Compelling evidence that S100P plays a significant role in tumour progression and metastasis of different cancer types, including PDAC is already available. In breast cancer, subcutaneous injection of (otherwise nonmetastatic) rat mammary cells transfected with S100P cDNA induced metastases in syngeneic rats [44]; in non-small cell lung cancer (NSCLC), S100P over-expression was found to be a strong predictor of distant metastasis [45]. A recent study using a mouse xenograft model has shown that S100P overexpression correlated with increased angiogenesis and metastasis, while silencing of endogenous S100P decreased angiogenesis, tumour growth and metastasis in lung cancer [46]. Similarly, in the pancreatic orthotopic mouse model, knockdown of S100P expression significantly reduced tumour growth and metastasis in lung and liver [9]; here, we demonstrate that S100P is highly expressed in human primary PDAC and all the liver and the one lung metastasis tested. The detailed roles of S100P in the metastatic process are, however, still largely unknown.

We have previously shown that over-expression of S100P in Panc1 pancreatic cancer cells increases expression of cathepsin D, which facilitates local invasion by ECM remodeling [10] thus increasing their invasive potential; now we demonstrate that, in addition to local invasion, S100P is also involved in trans-endothelial migration which is a crucial step for initiation of distant metastasis. This was also recently seen in lung cancer [45]. While underlying mechanisms in PDAC still remain to be explored, in NSCLC Ca2+-dependent ezrin–S100P interaction was shown to play an important role in promoting such TEM [47, 48].

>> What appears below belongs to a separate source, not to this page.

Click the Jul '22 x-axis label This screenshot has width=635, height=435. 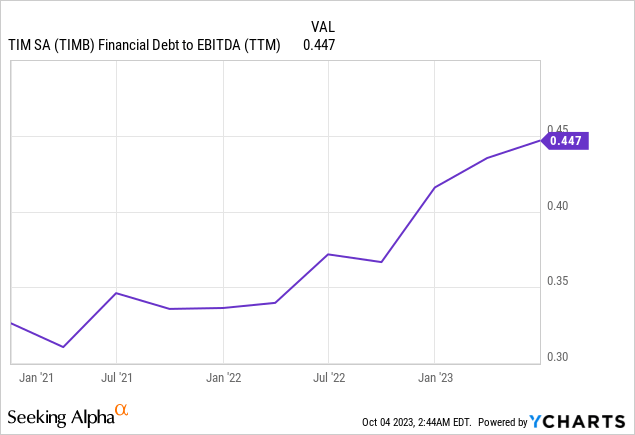[x=328, y=377]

In order to recapitulate the in vitro TEM assay in vivo, we have used the zebrafish embryo as a model. Zebrafish have been used to study cancer progression and metastatic behaviour of cancer cells extensively [4951]. There are many advantages to this model including that it is inexpensive, and that immunoprivileged and transparent embryos can be used to study cancer cell invasion and migration directly. Our data demonstrated that knockdown of S100P can significantly reduce the metastatic behavior of BxPC3 cells, which is fully consistent with our in vitro data. We have found that at 24 h post-injection BxPC3 cells migrated from the injection site (yolk sack), entered into the vasculature and travelled to the distant parts of the embryo compared to the BxPC3 cells with silenced S100P. While a short duration of the assay precluded the studying of the fate of cancer cells at the later time points, disseminated BxPC3 cells in the vasculature visualized in fli1: EGFP embryos, suggested that S100P plays a critical role in haematogenous spread of pancreatic cancer cells, which firmly establishes its role in the initiation and progression steps [52] of the metastatic cascade.

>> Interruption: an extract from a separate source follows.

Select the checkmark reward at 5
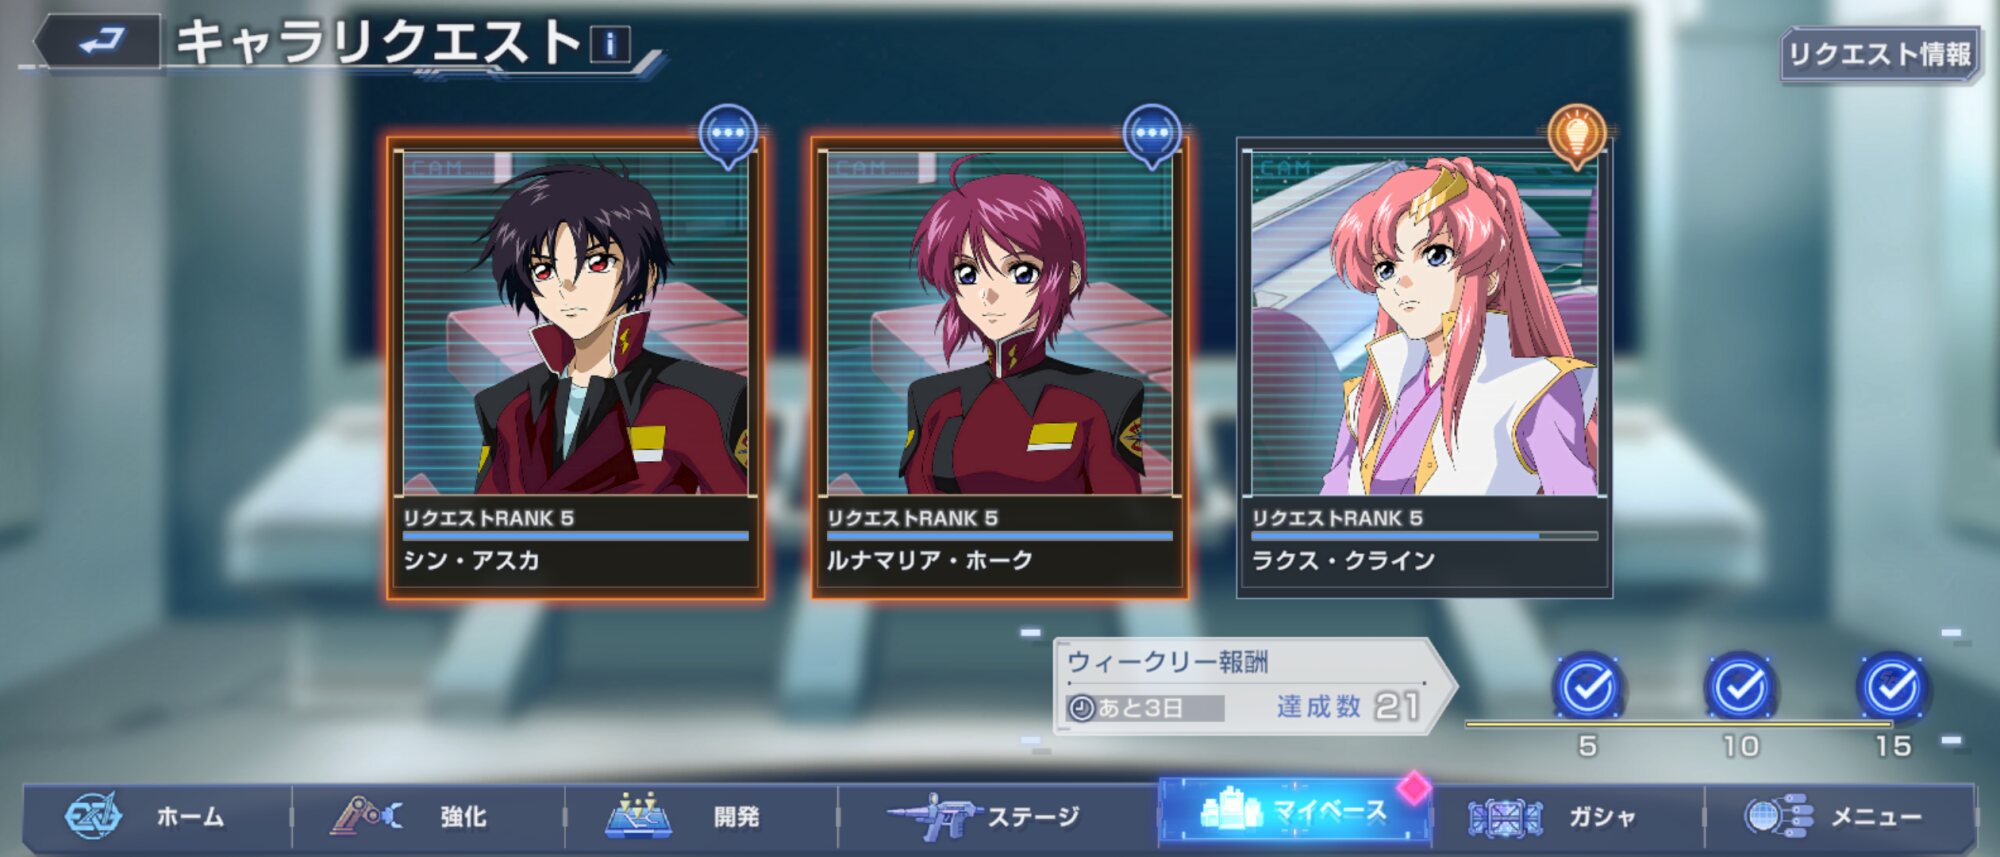 point(1587,687)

In summary, we describe a set of 33 metastasis-associated genes in PDAC and related liver metastases. Although not all of these genes might be directly involved in the metastatic process per se they could serve as biomarkers of malignant disease. However, functionally involved genes such as S100P could well represent an invaluable resource of potential novel therapeutic targets, and these are critically needed to improve the currently bleak prognosis of PDAC patients.